Embattled Internal Revenue Service official Lois Lerner and an attorney in the Federal Election Commission’s general counsel’s office appear to have twice colluded to influence the record before the FEC’s vote in the case of a conservative non-profit organization, according to e-mails unearthed by the House Ways and Means Committee and obtained exclusively by National Review Online. The correspondence suggests the discrimination of conservative groups extended beyond the IRS and into the FEC, where an attorney from the agency’s enforcement division in at least one case sought and received tax information about the status of a conservative group, the American Future Fund, before recommending that the commission prosecute it for violations of campaign-finance law. Lerner, the former head of the IRS’s exempt-organizations division, worked at the FEC from 1986 to 1995, and was known for aggressive investigation of conservative groups during her tenure there, too.
Lois Lerner looking down her nose at Darryl Issa
Funny how that seems to happen every where she goes, doesn't it.

“Several months ago . . . I spoke with you about the American Future Fund, a 501(c)(4) organization that had submitted an exemption application the IRS [sic],” the FEC attorney wrote Lerner in February 2009. The FEC, which polices violations of campaign-finance laws, is not exempted under Rule 6103, which prohibits the IRS from sharing confidential taxpayer information, but the e-mail indicates Lerner may have provided that information nonetheless: “When we spoke last July, you had told us that the American Future Fund had not received an exemption letter from the IRS,” the FEC attorney wrote.
Again, I make my "modest proposal".  Fire half the IRS employees and replace them with dyed in the wool conservatives.  Forget the Hatch Act stuff that allows the democratic operatives in the bureaucracy to pretend to be pursuing a nonpartisan agenda, and allow them to hammer liberal groups similarly for a few election cycles and see if they like it.
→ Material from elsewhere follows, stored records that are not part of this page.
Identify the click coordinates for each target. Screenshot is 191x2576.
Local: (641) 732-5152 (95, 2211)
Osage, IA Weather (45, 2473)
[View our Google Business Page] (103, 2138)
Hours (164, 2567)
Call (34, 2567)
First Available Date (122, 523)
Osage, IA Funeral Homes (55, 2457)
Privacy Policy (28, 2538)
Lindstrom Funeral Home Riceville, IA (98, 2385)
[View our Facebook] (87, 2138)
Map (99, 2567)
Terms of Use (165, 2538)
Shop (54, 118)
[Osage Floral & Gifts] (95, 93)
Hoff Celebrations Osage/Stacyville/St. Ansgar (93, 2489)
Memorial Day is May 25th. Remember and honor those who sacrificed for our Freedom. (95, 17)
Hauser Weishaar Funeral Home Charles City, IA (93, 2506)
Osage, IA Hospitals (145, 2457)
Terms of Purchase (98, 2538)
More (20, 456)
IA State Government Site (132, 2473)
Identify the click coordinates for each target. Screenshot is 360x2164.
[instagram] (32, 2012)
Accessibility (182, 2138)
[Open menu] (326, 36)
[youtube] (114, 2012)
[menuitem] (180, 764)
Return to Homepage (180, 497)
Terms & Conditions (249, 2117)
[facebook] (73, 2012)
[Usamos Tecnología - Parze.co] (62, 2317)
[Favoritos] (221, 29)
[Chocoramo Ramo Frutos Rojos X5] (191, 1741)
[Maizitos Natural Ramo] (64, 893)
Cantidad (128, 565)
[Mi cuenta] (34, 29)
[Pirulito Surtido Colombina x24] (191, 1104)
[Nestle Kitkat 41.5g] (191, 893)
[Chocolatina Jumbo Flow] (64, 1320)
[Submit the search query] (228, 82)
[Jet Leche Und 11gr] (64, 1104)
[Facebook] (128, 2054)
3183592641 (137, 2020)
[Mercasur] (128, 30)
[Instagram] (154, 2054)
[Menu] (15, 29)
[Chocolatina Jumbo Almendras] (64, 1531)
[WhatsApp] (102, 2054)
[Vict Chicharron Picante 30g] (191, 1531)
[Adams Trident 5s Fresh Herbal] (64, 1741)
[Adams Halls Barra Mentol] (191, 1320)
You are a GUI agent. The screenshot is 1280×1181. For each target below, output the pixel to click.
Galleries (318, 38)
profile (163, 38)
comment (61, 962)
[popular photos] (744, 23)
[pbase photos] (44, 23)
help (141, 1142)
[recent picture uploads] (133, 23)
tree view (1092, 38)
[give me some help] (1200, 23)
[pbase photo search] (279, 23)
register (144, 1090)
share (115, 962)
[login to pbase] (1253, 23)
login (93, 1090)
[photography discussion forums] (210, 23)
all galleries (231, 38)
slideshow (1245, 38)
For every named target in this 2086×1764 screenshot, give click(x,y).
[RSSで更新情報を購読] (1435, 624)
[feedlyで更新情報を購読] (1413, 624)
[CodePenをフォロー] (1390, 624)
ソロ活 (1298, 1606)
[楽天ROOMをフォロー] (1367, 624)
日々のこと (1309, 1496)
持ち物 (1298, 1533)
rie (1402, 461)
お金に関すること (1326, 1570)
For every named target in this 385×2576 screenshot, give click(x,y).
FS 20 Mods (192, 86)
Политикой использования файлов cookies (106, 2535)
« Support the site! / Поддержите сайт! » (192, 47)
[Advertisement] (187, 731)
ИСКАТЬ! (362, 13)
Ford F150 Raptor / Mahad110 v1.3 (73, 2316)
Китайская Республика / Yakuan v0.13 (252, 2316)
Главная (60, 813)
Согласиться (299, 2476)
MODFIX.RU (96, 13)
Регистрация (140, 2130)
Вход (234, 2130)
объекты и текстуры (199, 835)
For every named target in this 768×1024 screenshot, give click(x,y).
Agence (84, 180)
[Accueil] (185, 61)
Curiously, the FEC may be the only example of such an agency.  By law, the commission has six members, no four of which can be from a single party (to allow oddball parties I suppose); typically it has three democrats and three republicans.  And in this case, the commission itself voted 6:0 not to pursue the conservative group it's liberal staff targeted.

Critics contend this makes the FEC "toothless." I regard this as a feature, and not a bug. Such critics are typically liberal and are hoping for liberals to stifle conservative efforts.